Task brief
What should you transcribe? Every line from the top of the records below through the line with "The width and height of the screenshot is (557, 507).", exactly, and no pictures.
(Beginning of Data for review)
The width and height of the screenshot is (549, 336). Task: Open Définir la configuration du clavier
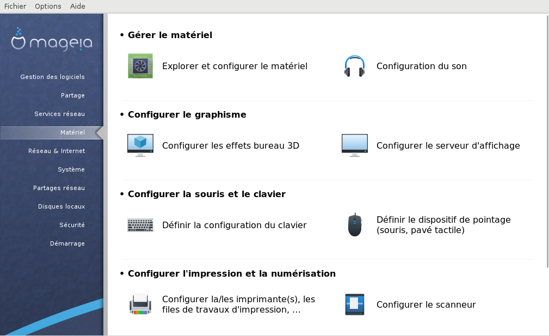(234, 225)
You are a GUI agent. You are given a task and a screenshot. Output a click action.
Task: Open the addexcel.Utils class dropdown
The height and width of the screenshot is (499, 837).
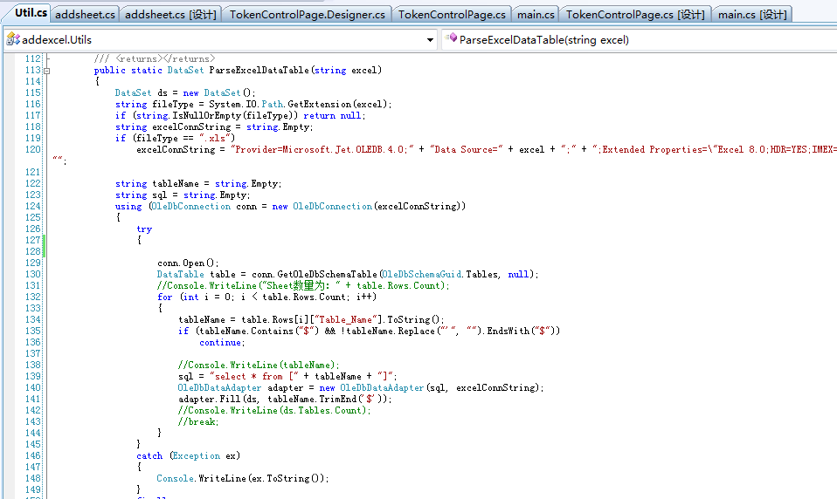(x=218, y=39)
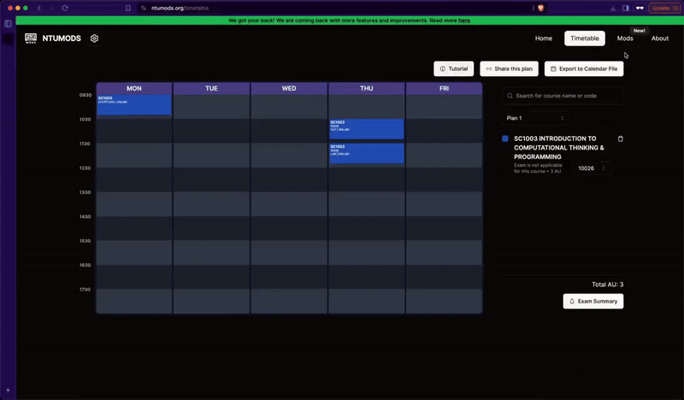Open the Plan 1 dropdown
Screen dimensions: 684x400
(x=534, y=118)
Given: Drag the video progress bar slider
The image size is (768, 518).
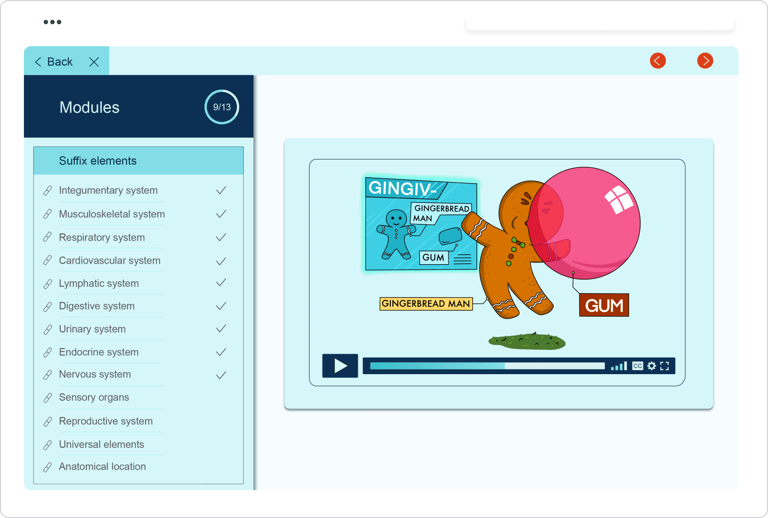Looking at the screenshot, I should coord(504,367).
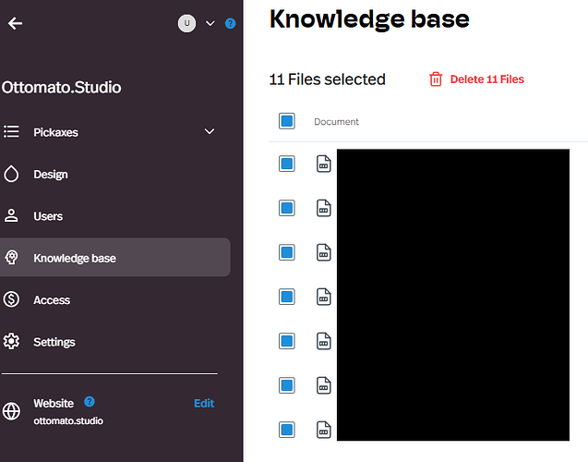Click the help icon beside Website
The image size is (588, 462).
click(x=90, y=402)
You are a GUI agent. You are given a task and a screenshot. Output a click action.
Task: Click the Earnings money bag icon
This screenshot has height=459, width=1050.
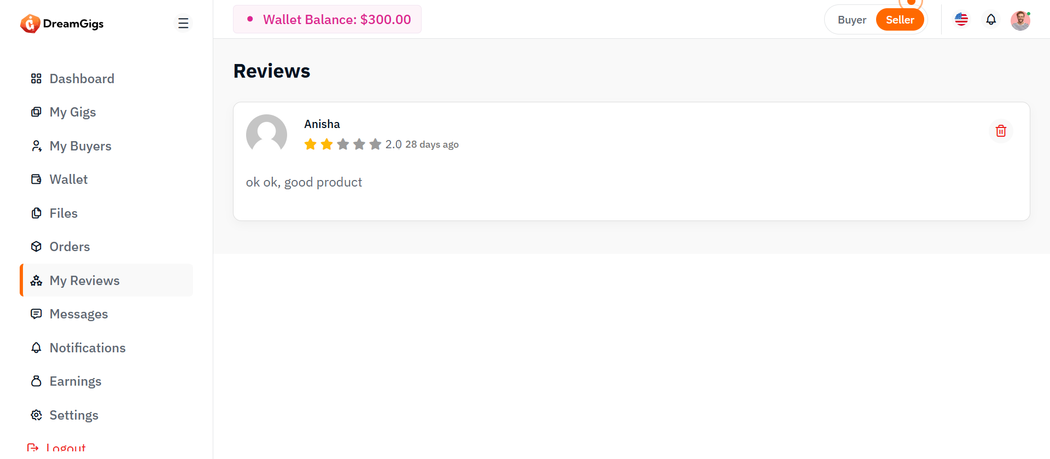37,381
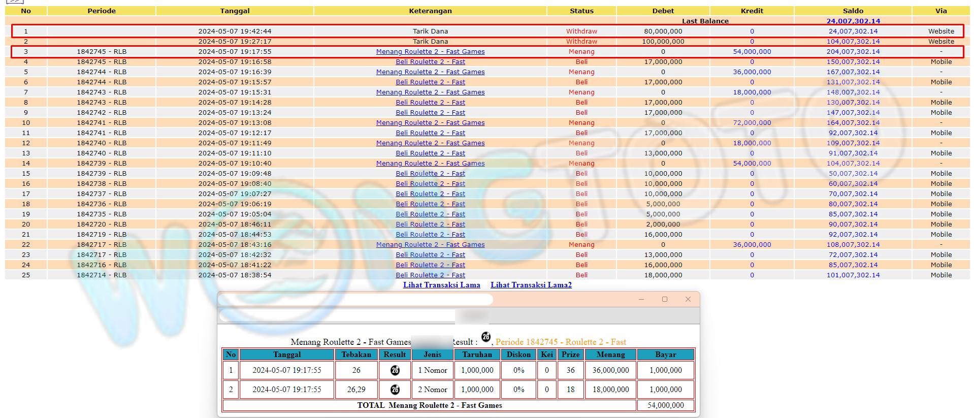974x418 pixels.
Task: Open Beli Roulette 2 link in row 25
Action: (x=430, y=275)
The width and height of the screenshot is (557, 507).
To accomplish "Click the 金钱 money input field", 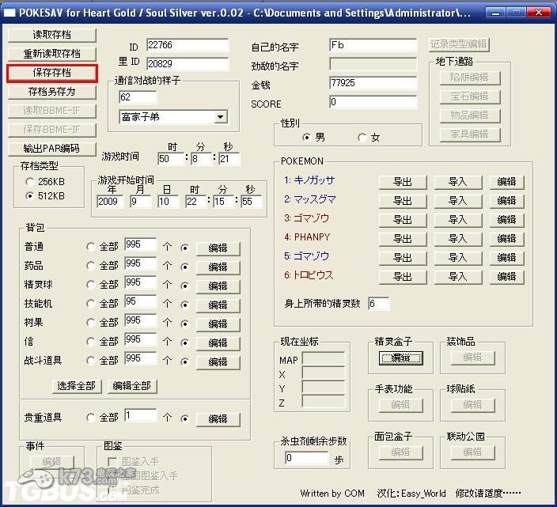I will pyautogui.click(x=373, y=83).
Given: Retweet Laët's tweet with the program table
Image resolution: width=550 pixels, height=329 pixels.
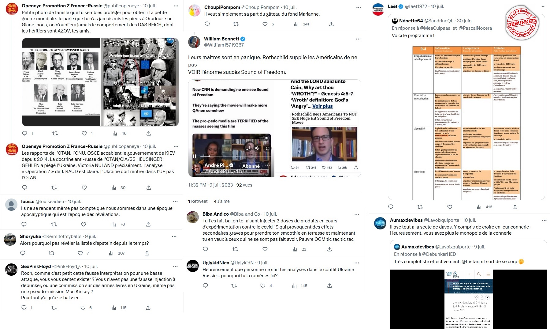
(End of Data for review)
Solution to the problem
The width and height of the screenshot is (549, 336). Task: Open Définir la configuration du clavier
(234, 225)
You are a GUI agent. You are given a task and a screenshot. Output a click action.
Task: Open the addexcel.Utils class dropdown
The height and width of the screenshot is (499, 837).
(x=218, y=39)
Open the Plan 1 dropdown
Screen dimensions: 684x400
(x=534, y=118)
Given: Drag the video progress bar slider
The image size is (768, 518).
Looking at the screenshot, I should coord(504,367).
Click the help icon beside Website
The image size is (588, 462).
click(x=90, y=402)
You are a GUI agent. You are given a task and a screenshot. Output a click action.
Task: Click the Earnings money bag icon
This screenshot has height=459, width=1050.
37,381
974x418 pixels.
Task: Open Beli Roulette 2 link in row 25
Action: (x=430, y=275)
The width and height of the screenshot is (557, 507).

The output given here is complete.